SC - Plaintive whine about sourcing....

Stephen Bloch sbloch at adl15.adelphi.edu
Sun May 11 05:33:42 PDT 1997


Dagonell (or at least David) writes:
> Table of Contents AND back of the book index.  (And don't get
> Adamantius mad at me whatever I do! ;-)  I was thinking of having the book
> ordered into sections, Appetizers, Main Dishes, Sides, Desserts, etc.
> The Table of Contents would list by meal name and the index would list by
> main ingredient ie, Chicken Dishes... p.16, 23, 34 etc.  Acceptable?

My only qualm with David's plans is that the distinction among appetizers,
main dishes, etc. can be a matter of interpretation: three different
people may redact the same original recipe as (by modern standards) a
main dish, a side dish, and a dessert.  Or the Lenten version of a main
dish may seem like a side dish to modern palates.  There are cases in
which a dish is explicitly categorized in the original source, but only
a small fraction of the corpus, and SCA cooks haven't traditionally
paid much attention to such service information (which often appears in
a different part of the cookbook, or even in a completely different
book, than the recipe).

| WHAT TO DO |
1: In the message about organizing the cookbook, what would the index list dishes by?
2: In the message about organizing the cookbook, rewrite everything from "Dagonell (or at" down to "Sides, Desserts, etc.", putting "Sweets" in place of "Desserts".
3: Continue the message about organizing the cookbook from where it stops.

| DATA SHOWN |
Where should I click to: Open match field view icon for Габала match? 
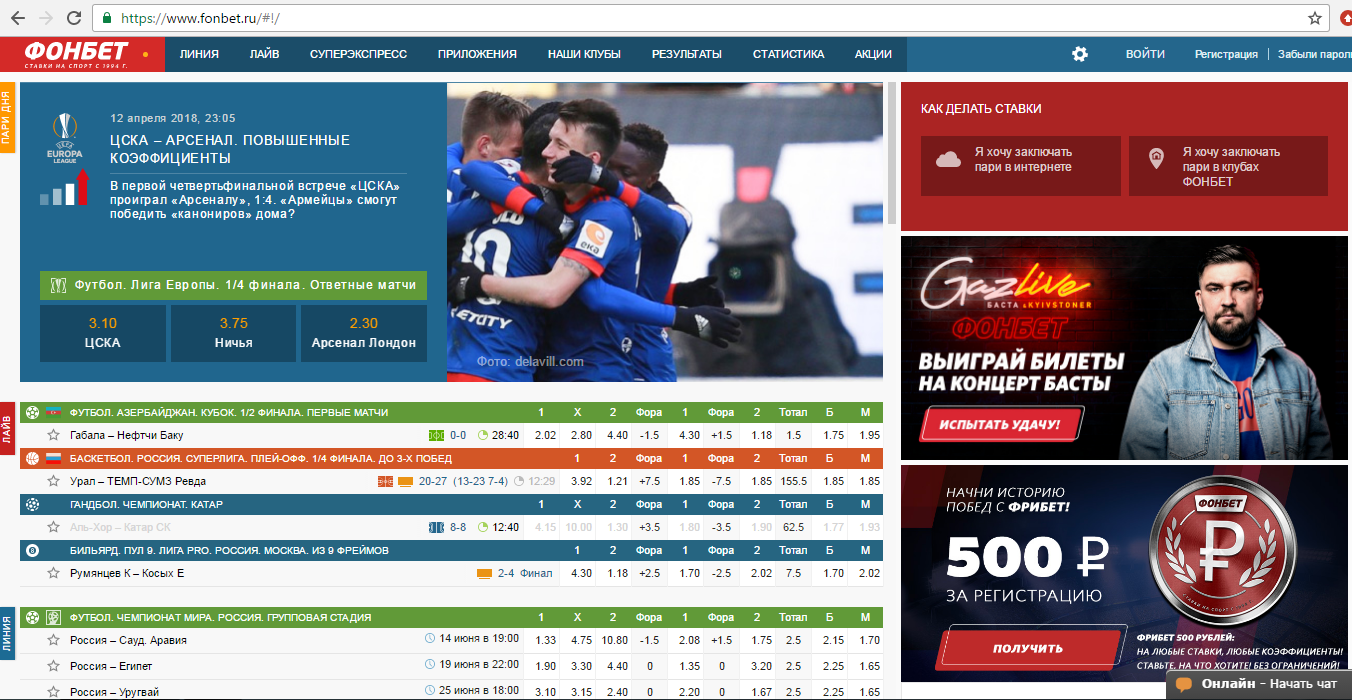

| RESPONSES BY TASK |
1: By main ingredient.

2:
Dagonell (or at least David) writes:
> Table of Contents AND back of the book index.  (And don't get
> Adamantius mad at me whatever I do! ;-)  I was thinking of having the book
> ordered into sections, Appetizers, Main Dishes, Sides, Sweets, etc.

3:
This is probably not a serious problem for an SCA cookbook, for the
following reason.  The relatively good SCA cookbooks, written for an
audience that needs dishes for next month's feast, are primarily a
collection of redactions, supported by their originals.  By contrast,
many academic cookbooks (e.g. _Ordinance of Pottage_, _Curye on
Inglysche_, Scully's _Viandier_) are primarily a collection of medieval
recipes, supported by sample redactions.  Both sorts of cookbooks are
useful for their intended audiences, and there's a big grey area in
between (e.g.  the recipe sections of the _Miscellany_).  Anyway,
categorizing the dishes as David suggests makes perfectly good sense
if you think of the book as a collection of redactions.

> One last note; Several (not all) submitters included one line as to where
> the dish had been served recently, e.g King Soandso's Coronation, etc.
> A few are somewhat vague, "Served at Pennsic XX".  Is this information
> actually useful?

Katerine commented that this was fairly useless to her.  That's my
first impulse too, but I'd like to point out one use for it: on the off
chance that the chef actually designed a whole feast to be coherent, it
allows the reader to see which dishes were served with which.  If
that's the intent, it might make sense to add MORE information of this
sort, e.g. which course the dish was in.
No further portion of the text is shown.